Reviews and meta-analyses of studies that assessed whether fish oil and omega-3s are beneficial for rheumatoid arthritis have had inconsistent findings. Some suggest that they do not significantly affect the clinical symptoms of rheumatoid arthritis but do reduce the amounts of NSAIDs and corticosteroids that patients need 130, 125. Others indicate that omega-3s reduce joint swelling and pain, morning stiffness, and number of painful joints in addition to reducing NSAID use 126, 131. Some researchers suggest that differences in findings could be due in part to whether patient-determined use of NSAIDs is considered a measure of pain 132.

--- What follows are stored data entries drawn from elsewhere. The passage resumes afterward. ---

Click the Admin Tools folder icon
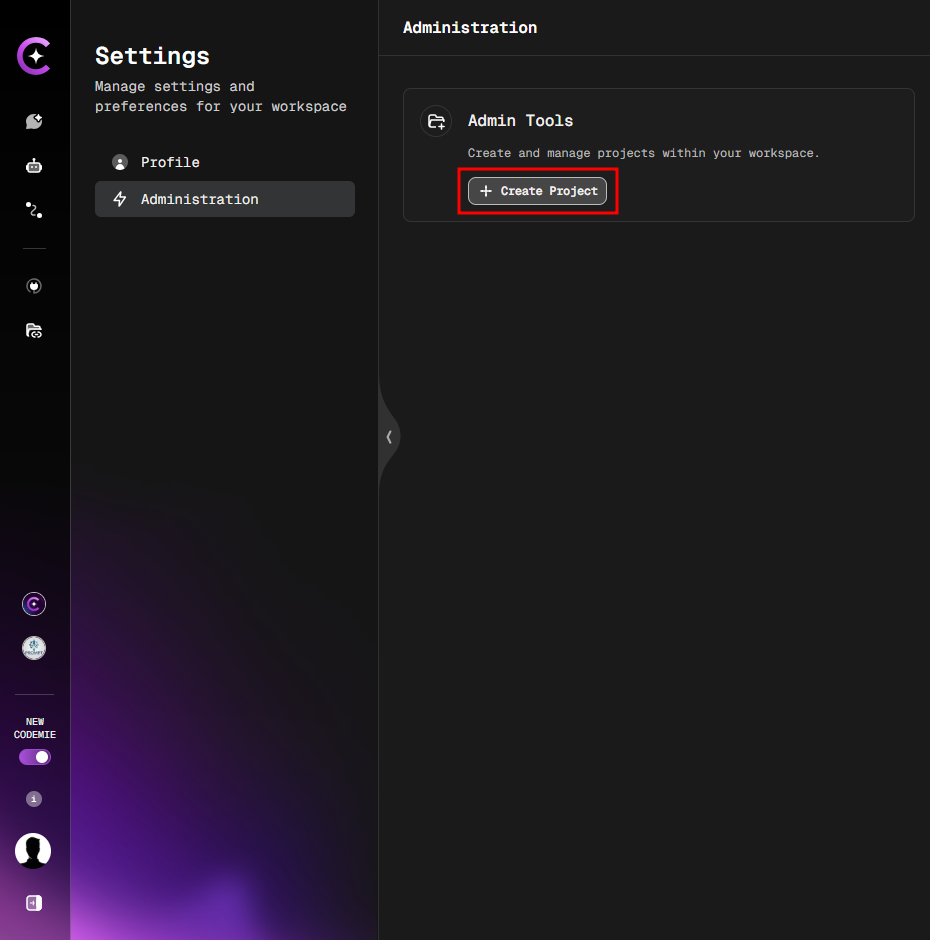Screen dimensions: 930x940 (436, 121)
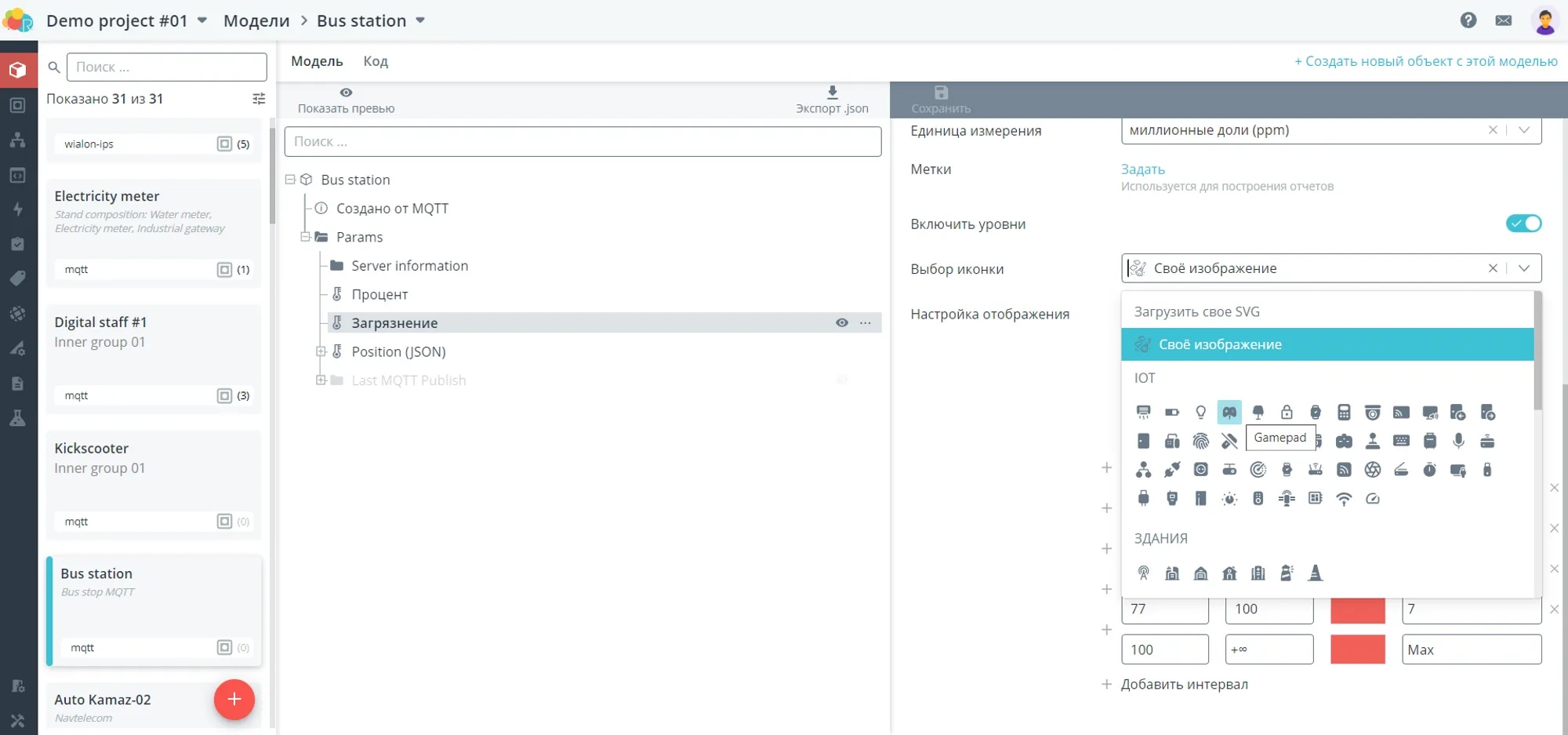
Task: Collapse the Params folder in tree
Action: click(306, 237)
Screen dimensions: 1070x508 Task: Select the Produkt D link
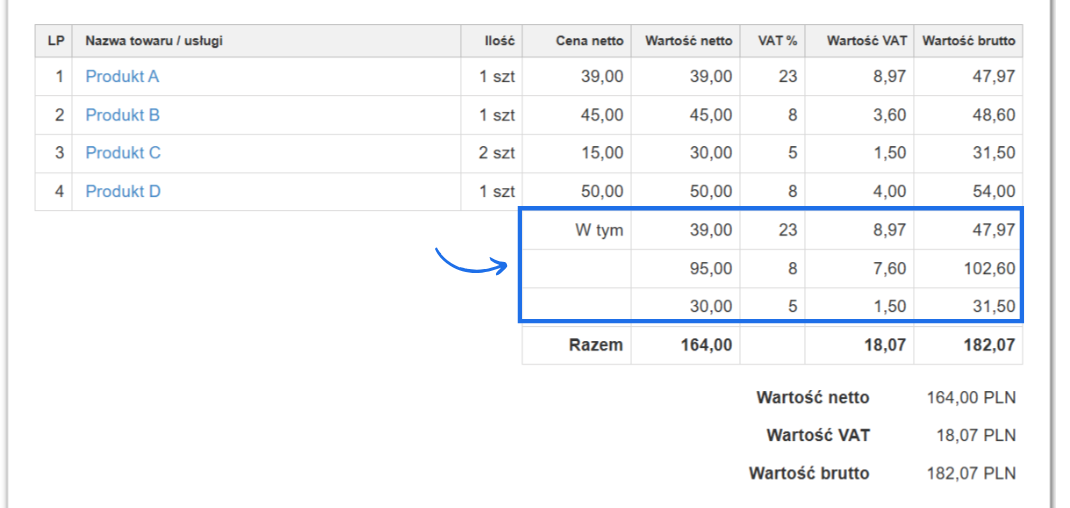click(123, 191)
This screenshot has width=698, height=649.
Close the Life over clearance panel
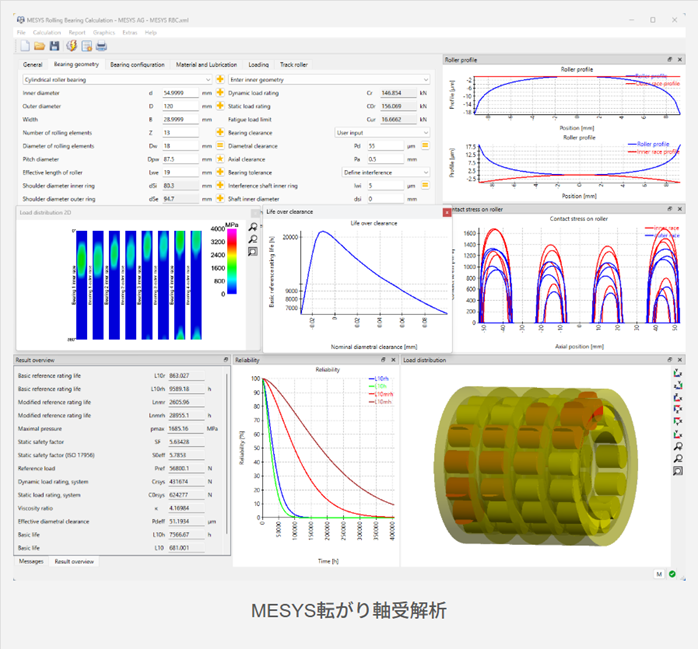[447, 213]
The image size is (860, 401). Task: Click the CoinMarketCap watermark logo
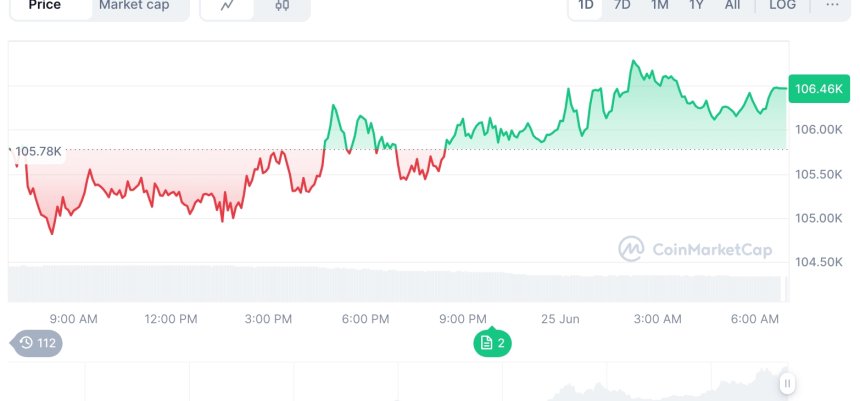(695, 249)
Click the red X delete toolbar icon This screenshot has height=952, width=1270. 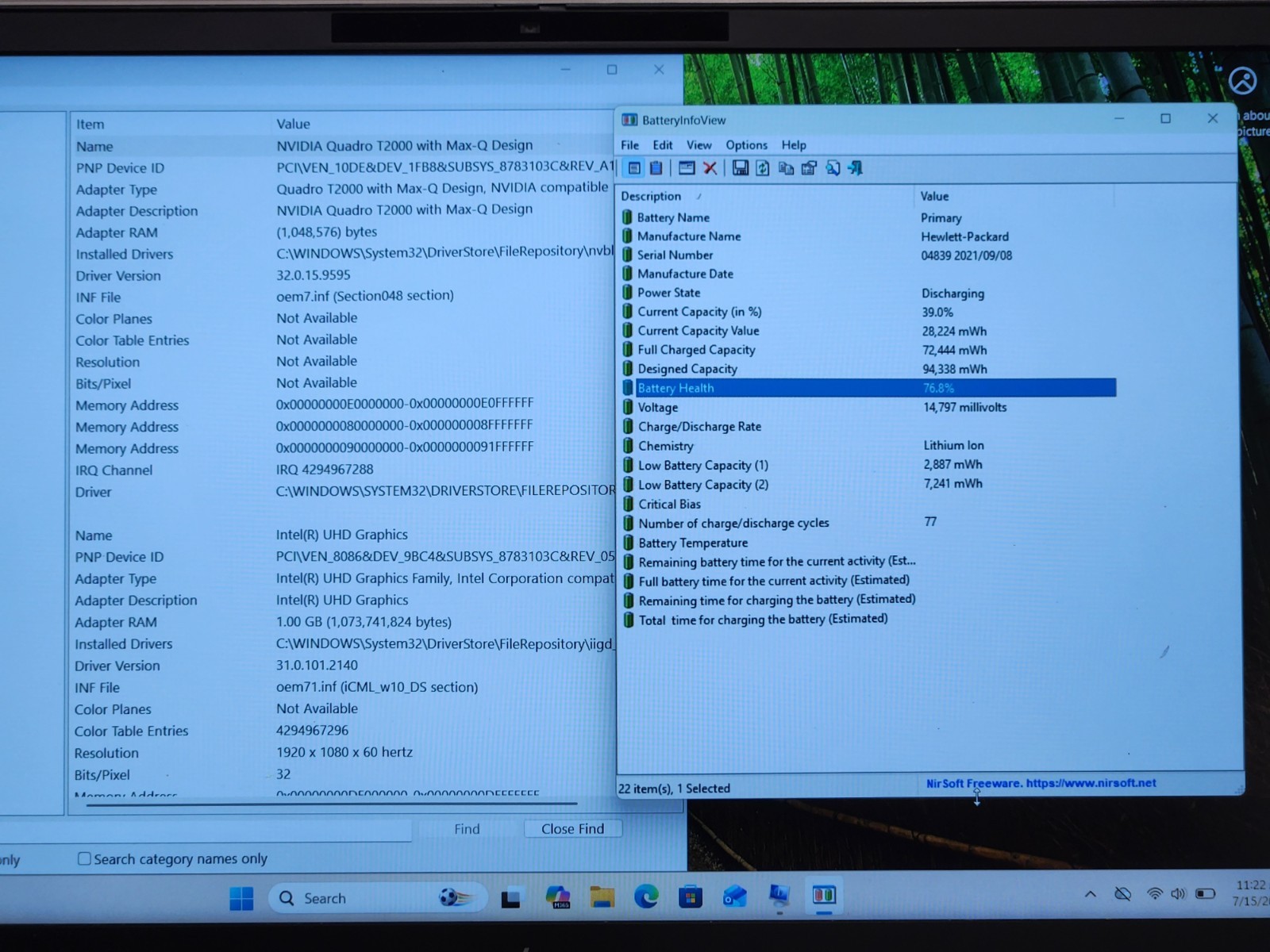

Findings to date suggest that omega-3s may be helpful as an adjunctive treatment to pharmacotherapy for reducing the symptoms of rheumatoid arthritis 132. However, more research is needed to confirm this finding.

Depression

A 2016 meta-analysis of 26 studies found a 17% lower risk of depression with higher fish intake 133. However, a 2015 Cochrane review of 26 studies found insufficient evidence to determine whether omega-3s (1,000 to 6,600 mg/day EPA, DHA, and/or other omega-3s) are beneficial for major depressive disorder in adults 134. The authors did find a small-to-modest beneficial effect on depressive symptoms, but they concluded that this effect was not clinically significant.

Inflammatory bowel disease

The authors of a systematic review of 19 randomized controlled trials concluded that the available evidence does not support the use of omega-3 supplements to treat active or inactive inflammatory bowel disease 135. Similarly, the authors of a Cochrane review concluded that, based on the evidence from two large, high-quality studies, omega-3 supplements are probably not effective for maintaining remission in people who have Crohn’s disease 136.

ADHD

A systematic review and meta-analysis of 10 studies in children with ADHD or related neurodevelopmental disorders, such as developmental coordination disorder, found no improvements with omega-3 supplementation on measures of emotional lability, oppositional behavior, conduct problems, or aggression 137. However, in subgroup analyses of only the higher-quality studies and those with strict inclusion criteria, omega-3 supplementation (60 to 1,296 mg/day EPA and/or DHA) did significantly improve parent-rated emotional lability and oppositional behavior.

Childhood allergies

A systematic review and meta-analysis of 10 prospective cohort studies and 5 randomized clinical trials on omega-3 intakes during pregnancy and outcomes of childhood allergic disease (eczema, rhino-conjunctivitis, and asthma) found inconsistent results 138. Although the authors could not draw firm conclusions due to the heterogeneity of the studies and their results, they concluded that the overall findings were “suggestive” of a protective association between higher maternal intakes of omega-3s or fish and incidence of allergic disease symptoms in the offspring. The authors of a Cochrane review that included eight LC omega-3 supplementation trials concluded that there is limited evidence to support the use of omega-3 supplements by women during pregnancy and/or lactation for reducing the risk of allergic disease in their children 139.

Cystic fibrosis

A Cochrane review of four studies of cystic fibrosis found that omega-3 supplements (300 to 5,400 mg/day EPA and/or DHA) might improve lung function and increase blood levels of essential fatty acids in people with cystic fibrosis 140. However, the authors concluded that there is not enough evidence to recommend routine use of omega-3 supplements by people with cystic fibrosis.